Recording in the Saunders Room is there to be accessed should anyone wish to save, keep or broadcast a presentation or meeting. It is not viewed in realtime and is only accessible to people with relevant access to the system.
Recordings in the clinical training room is only used for training purposes, and will only be extracted should someone wish to request viewing of their practical training. It is not viewed in realtime and is only accessible to people with relevant access to the system.
What is our lawful basis for collecting it?
GDPR reference Article 6(b)
Any special category data relating to requirements such as access is processed for the purposes of obligations and rights in the field of employment and social protection law (in this case the Equality Act 2010).
GDPR reference Article 9.2(b)
It is in our legitimate interests to encourage you to use our training courses again, and to send you news about the hospice and future events. Because you have already been on a training course with us, we will use the ‘soft opt-in’ basis to send you details of other courses that you think you will be interested in.

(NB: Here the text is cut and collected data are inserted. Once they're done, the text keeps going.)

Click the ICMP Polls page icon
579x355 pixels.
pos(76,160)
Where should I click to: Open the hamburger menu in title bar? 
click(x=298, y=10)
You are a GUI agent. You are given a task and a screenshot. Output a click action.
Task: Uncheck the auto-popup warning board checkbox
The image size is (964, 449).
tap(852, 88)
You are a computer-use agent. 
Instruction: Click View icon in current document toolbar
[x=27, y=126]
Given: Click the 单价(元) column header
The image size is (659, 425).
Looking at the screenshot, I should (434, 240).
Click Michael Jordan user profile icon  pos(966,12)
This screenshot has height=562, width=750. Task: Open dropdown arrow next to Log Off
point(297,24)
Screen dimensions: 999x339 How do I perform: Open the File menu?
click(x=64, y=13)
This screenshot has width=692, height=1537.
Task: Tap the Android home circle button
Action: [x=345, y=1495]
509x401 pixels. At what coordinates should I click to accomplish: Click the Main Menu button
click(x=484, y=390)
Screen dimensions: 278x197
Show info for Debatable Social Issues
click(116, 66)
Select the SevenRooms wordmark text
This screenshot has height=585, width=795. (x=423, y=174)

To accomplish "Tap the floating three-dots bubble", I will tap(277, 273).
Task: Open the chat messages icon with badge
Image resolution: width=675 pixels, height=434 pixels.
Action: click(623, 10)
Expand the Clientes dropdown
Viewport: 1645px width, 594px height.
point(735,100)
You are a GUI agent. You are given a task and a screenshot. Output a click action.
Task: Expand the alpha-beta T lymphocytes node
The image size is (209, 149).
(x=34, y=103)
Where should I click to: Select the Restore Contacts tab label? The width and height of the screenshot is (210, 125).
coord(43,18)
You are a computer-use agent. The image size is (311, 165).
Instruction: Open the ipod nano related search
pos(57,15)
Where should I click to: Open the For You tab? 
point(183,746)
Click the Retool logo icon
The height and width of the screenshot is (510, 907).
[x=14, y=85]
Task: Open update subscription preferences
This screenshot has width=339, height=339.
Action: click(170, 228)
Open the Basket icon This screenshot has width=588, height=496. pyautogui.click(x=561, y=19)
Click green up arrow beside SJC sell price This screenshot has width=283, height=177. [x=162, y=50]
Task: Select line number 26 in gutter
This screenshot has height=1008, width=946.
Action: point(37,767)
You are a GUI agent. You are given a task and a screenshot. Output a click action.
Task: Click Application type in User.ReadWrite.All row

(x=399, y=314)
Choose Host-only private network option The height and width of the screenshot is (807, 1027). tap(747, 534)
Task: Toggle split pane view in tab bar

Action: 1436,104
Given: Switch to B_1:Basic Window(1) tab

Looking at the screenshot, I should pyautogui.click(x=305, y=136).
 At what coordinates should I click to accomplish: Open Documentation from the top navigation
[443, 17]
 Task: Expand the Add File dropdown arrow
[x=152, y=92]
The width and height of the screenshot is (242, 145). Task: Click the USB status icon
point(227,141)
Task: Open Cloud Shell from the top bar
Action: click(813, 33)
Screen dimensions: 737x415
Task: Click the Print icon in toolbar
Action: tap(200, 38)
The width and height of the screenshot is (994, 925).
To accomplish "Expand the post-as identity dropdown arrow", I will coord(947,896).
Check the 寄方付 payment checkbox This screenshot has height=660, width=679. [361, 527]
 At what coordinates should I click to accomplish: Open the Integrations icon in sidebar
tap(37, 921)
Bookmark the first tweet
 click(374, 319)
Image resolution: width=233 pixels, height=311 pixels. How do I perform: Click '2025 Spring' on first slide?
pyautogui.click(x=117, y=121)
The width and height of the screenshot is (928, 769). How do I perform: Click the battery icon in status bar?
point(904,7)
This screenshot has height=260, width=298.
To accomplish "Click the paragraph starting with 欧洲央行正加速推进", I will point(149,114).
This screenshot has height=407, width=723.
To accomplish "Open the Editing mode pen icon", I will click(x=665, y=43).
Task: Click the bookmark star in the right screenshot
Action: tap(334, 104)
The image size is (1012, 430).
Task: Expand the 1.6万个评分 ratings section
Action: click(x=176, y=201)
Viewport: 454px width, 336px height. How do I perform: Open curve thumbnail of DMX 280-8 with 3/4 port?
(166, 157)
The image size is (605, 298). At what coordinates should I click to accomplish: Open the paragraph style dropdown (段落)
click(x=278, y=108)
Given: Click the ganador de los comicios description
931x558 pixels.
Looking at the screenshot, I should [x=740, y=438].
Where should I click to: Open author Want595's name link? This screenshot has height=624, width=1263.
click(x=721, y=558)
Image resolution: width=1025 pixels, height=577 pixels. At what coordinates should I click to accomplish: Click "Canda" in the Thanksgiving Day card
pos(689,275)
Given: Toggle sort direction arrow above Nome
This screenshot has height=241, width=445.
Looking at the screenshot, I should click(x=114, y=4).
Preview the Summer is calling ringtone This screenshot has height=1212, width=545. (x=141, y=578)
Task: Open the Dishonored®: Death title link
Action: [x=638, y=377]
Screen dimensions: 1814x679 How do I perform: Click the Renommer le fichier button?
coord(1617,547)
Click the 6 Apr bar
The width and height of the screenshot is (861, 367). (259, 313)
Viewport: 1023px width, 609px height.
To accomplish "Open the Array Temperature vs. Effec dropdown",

GDPR reference Article 6(f)
If you are booking a meeting room, we process your personal data because it is necessary for us to perform a contract or to take steps at your request, before entering a contract.
Because you have already been on a training course with us, we will use the ‘soft opt-in’ basis to send you details of other courses that you think you will be interested in.
GDPR reference Article 6(b)
Who do we share it with?
Nothing else is shared.
How long do we keep it?
Recordings within rooms are realtime only and only accessible if requested to be recorded and saved. Otherwise they are not available after the event.
Research
Data Controller:LOROS Hospice (for the volunteer database)
Project Sponsor (for each individual research project)
This applies to you if participate in a research study. You could be a patient, a relative or carer, a member of staff, or a healthy volunteer.
What data do we collect?
Why do we need it?
What is our lawful basis for collecting it?
Who do we share it with?
How long do we keep it?
What data do we collect?
Purpose - Why do we need it?
For some studies, usually not patients, we maintain a database of research participants who agree to be contacted with details of further studies in which they may be interested. We will always ask for your consent to keep these details and will contact you every 3 years to ask your permission to keep your details. You may contact the research team at any time to request that your contact details are removed from the database and there will be no further contact from ourselves.
What is our lawful basis for collecting it?
We will always ask for your consent to maintain your details on our database for future studies.
GDPR reference Article 6(a)
Who do we share it with?
Details of who the data may be shared with will be documented in the regulatory applications for individual study and may vary depending on the study. Each Participant Information Sheet will contain this detail and the consent process will also include this.
For all research studies the consent process will include a specific consent to allow access to your research data to authorised individuals from the Sponsor or Regulatory Authorities for monitoring and audit purposes. This is important as this process is ensuring that we are conducting the research to regulatory requirements and good clinical practice.
If you are on our database for future research participants, we will not share your data with anyone. The database is kept securely and access to it is restricted to essential members of the research team.
How long do we keep it?
Consent to stay on the volunteers database will be refreshed every 3 years, and you will remain on this list as long as your consent is active.